Colombia’s peso advanced to the highest level in a week after European Union leaders took a step toward resolving the region’s debt crisis, buoying demand for emerging-market assets.
The peso gained 1.3 percent to 1,783.76 per dollar after touching 1,780.95, the strongest level since June 22. It gained 0.3 percent this quarter and has rallied 8.7 percent this year, the best performance among world currencies tracked by Bloomberg.
“The EU summit is driving strong gains in markets today,” Julian Marquez, an analyst in Bogota at Interbolsa SA, Colombia’s largest brokerage, said by phone. “The market is very optimistic today. Makes you wonder if it will last.”

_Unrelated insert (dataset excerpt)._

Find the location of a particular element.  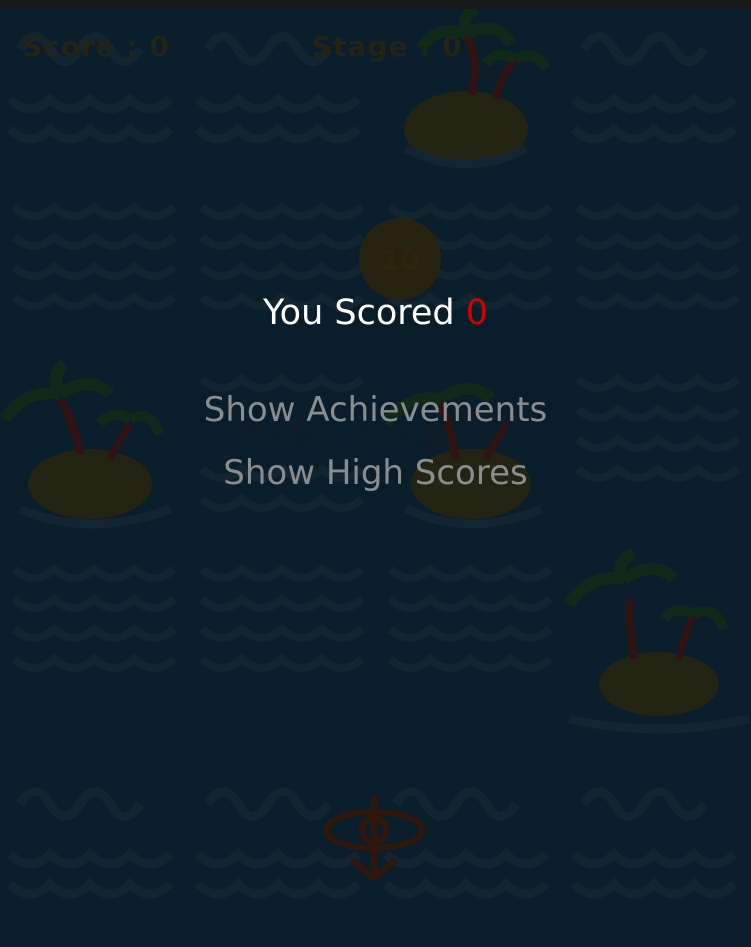

show-achievements-button: Show Achievements is located at coordinates (376, 410).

Colombia’s central bank left the overnight lending rate at a three-year high of 5.25 percent today, matching the forecast of all 33 economists surveyed by Bloomberg. The announcement came after markets closed.
The decision wasn’t unanimous, central bank chief Jose Dario Uribe told reporters in Bogota after the meeting.

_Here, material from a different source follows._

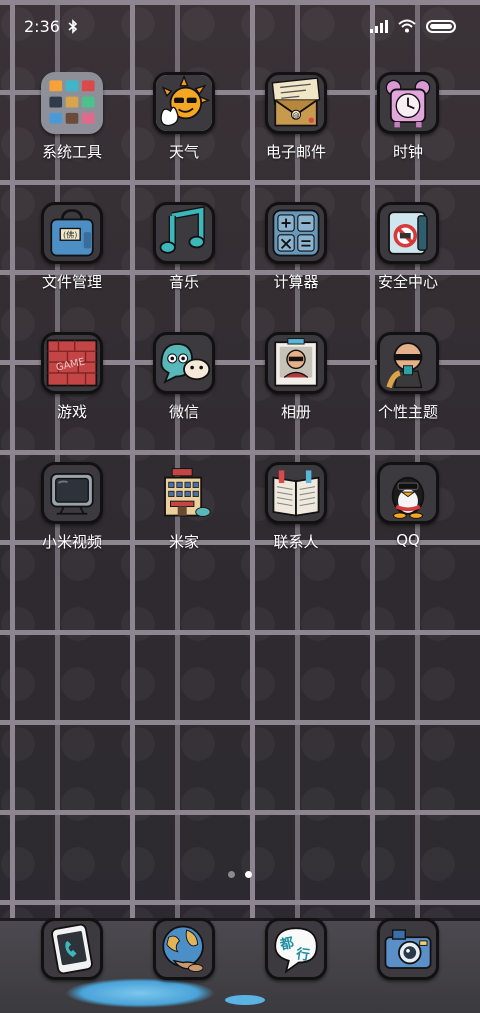  I want to click on svg-text: (佛), so click(70, 235).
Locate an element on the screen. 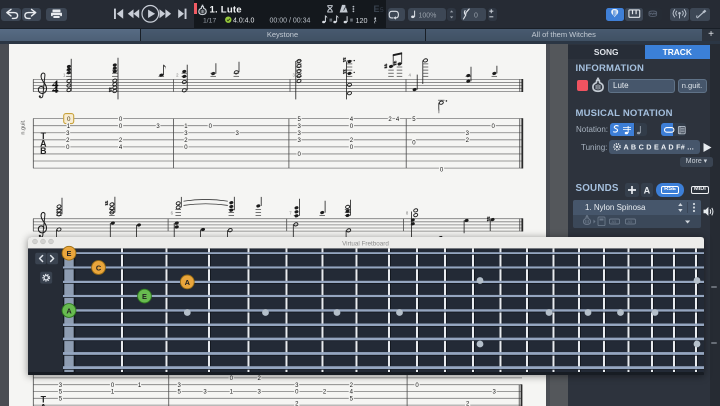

“The central bank reached a neutral rate where it allows the economy to grow at a stable pace,” said Ricardo Bernal, the head analyst at Serfinco SA brokerage in Bogota. “The bank already was expecting a deceleration in Europe, so as long things don’t get much worse we’ll see rates on hold at least through the third quarter.”

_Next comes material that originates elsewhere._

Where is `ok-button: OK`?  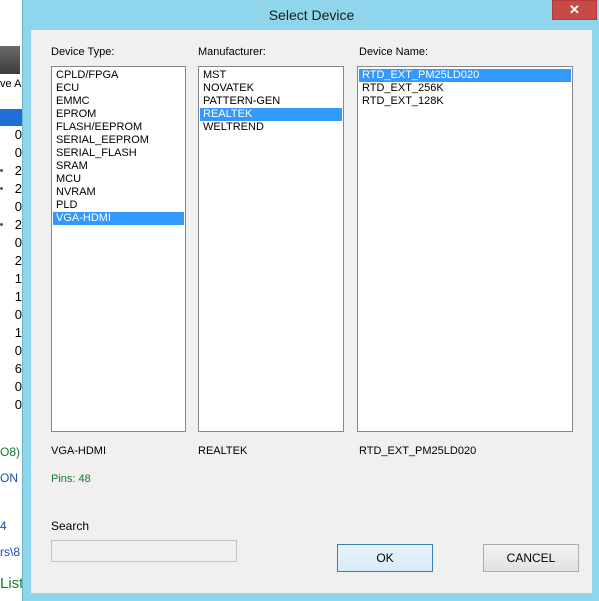 ok-button: OK is located at coordinates (385, 558).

President Juan Manuel Santos told coffee growers in Medellin on June 27 that he asked policy makers to buy more dollars in the currency market to weaken the peso toward 2,000 against the U.S. currency.
Reiterating plans to buy a minimum of $20 million daily in the spot market until at least Nov. 2, Uribe said today the central bank would like a more devalued peso.
Leaders of the 17 euro countries dropped requirements that taxpayers get preferred creditor status on aid to Spain’s banks and opened the way to recapitalize lenders directly. Talks ended at 4:30 a.m. in Brussels today.
The yield on Colombia’s 10 percent peso-denominated debt due in July 2024 rose one basis point, or 0.01 percentage point, to 7.01 percent, according to the central bank.